I don’t know about the link’s strategy but I’ve implemented something CRDT-like and for object deletion, I’ve had to use tombstones. (In my case I timestamp the tombstone state in case I want to bring the object back).

rudasn 2 years ago |

The performance of this looks really interesting, looking at the demo gif they have on the page.

I wonder if this is something that can be used for versioning database columns / fields.

hugodutka 2 years ago |

We've been using https://github.com/electric-sql/electric for real-time sync for the past month or so and it's been great. Rather than make you think about CRDTs explicitly, Electric syncs an in-browser sqlite db (WASM powered) with a central postgres instance. As a developer, you get local-first performance and real-time sync between users. And it's actually faster to ship an application without writing any APIs and just using the database directly. Only downside is Electric is immature and we often run into bugs, but as a startup we're willing to deal with it in exchange for shipping faster.

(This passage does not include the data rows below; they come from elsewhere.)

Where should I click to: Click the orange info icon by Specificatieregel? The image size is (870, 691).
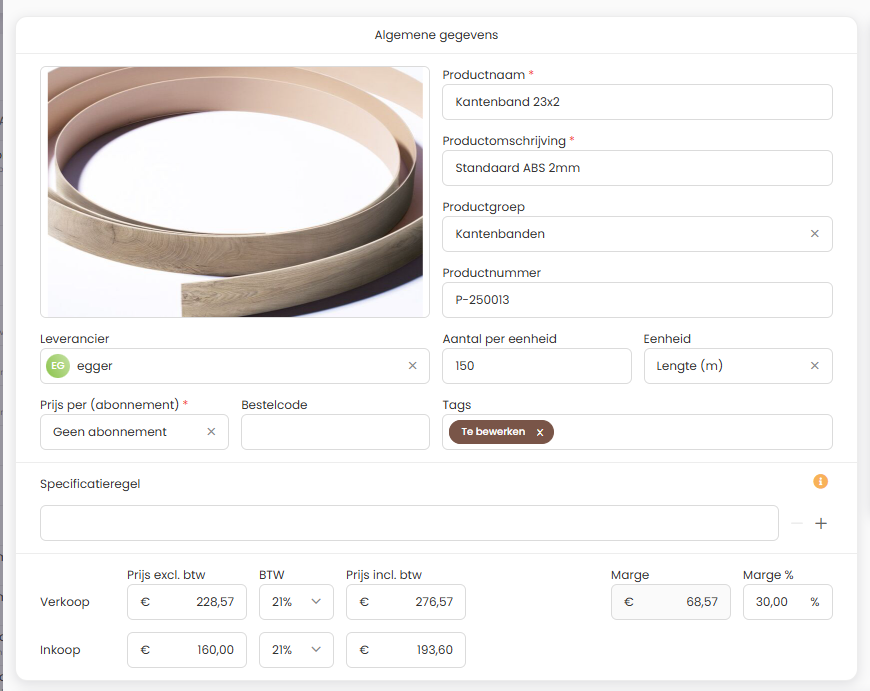[821, 482]
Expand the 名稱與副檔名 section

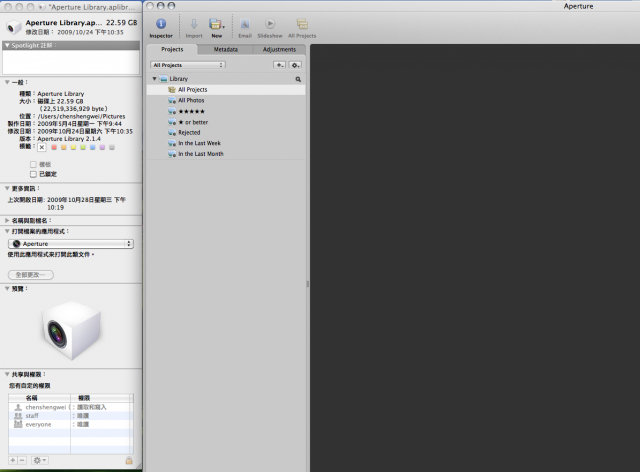pyautogui.click(x=8, y=220)
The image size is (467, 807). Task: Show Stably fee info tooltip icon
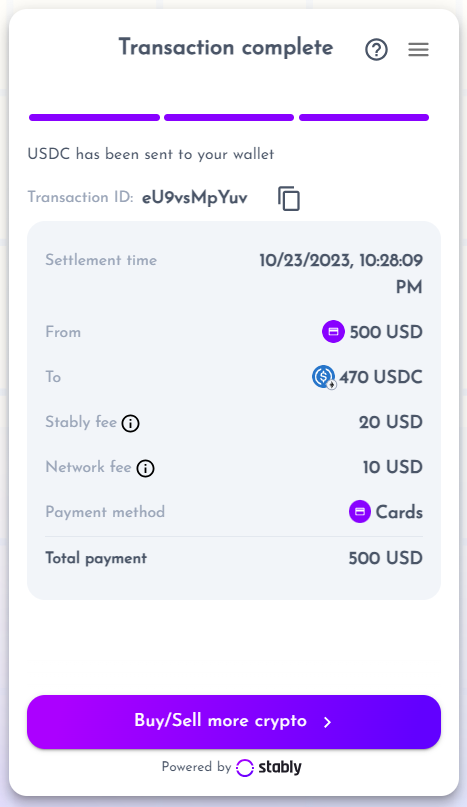point(130,424)
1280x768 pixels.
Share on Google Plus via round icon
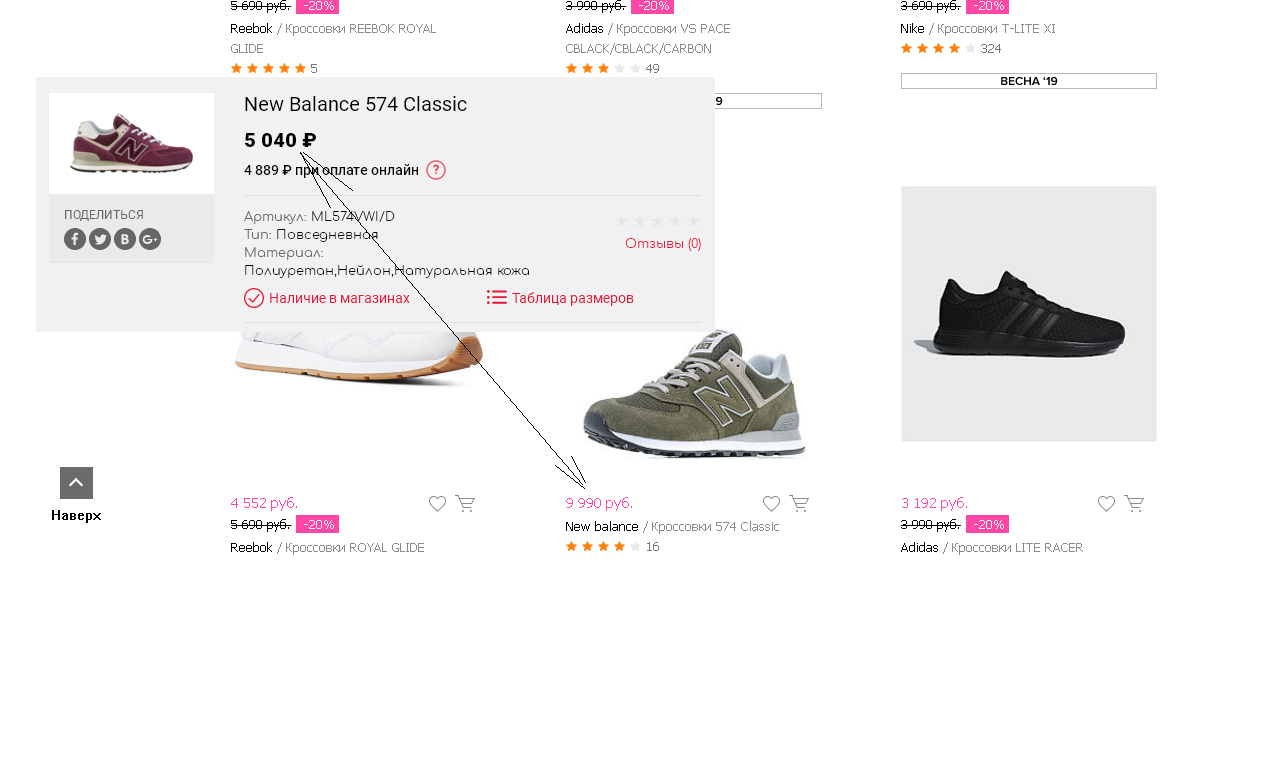[x=150, y=239]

CMCDragonkai 2 years ago |

I see that the libraries are written in Rust, would this work in a nodejs app as a wasm or as native plugin?

anentropic 2 years ago | |

the docs show installing and using a wasm version from JS: https://www.loro.dev/docs/tutorial/get_started

moklick 2 years ago |

Looks great! We will check it out! And nice to see that you are using React Flow in your example

chris_st 2 years ago |

Curious how this compares with Automerge/Automerge-repo [0]. Looks like Automerge is at 2.0.

0: https://automerge.org/blog/2023/11/06/automerge-repo/

matharmin 2 years ago |

How does this compare to Yjs/y-crdt?

curtisblaine 2 years ago |

I couldn't find this in the docs, but is it easy / transport agnostic to sync two remote instances through the network? What about saving state on the server (so different devices can sync with each other without having to be online at the same time?)

czx111331 2 years ago | |

Yes, it's agnostic to the network layers. The output of doc.exportFrom() is just a binary array.

Inviz 2 years ago |

Well it's honestly about time. I've tried to build something like this personally with OTs, but it can be pretty brutal with all the fuzzying and N-way merges. I even chose one of rich editors just because it supports OT (then i learned it's only in commercial version not even available for small-timers).

I like the completeness of the Loro solution: the state, the rich text, the tree. Local-first database approach sounds like a great idea. Wondering how large is the code size overhead for using this though.

meiraleal 2 years ago |

great post explaining CRDT and the tool.

bxff 2 years ago |

Congratulations on the launch! Cannot wait to see Loro in action.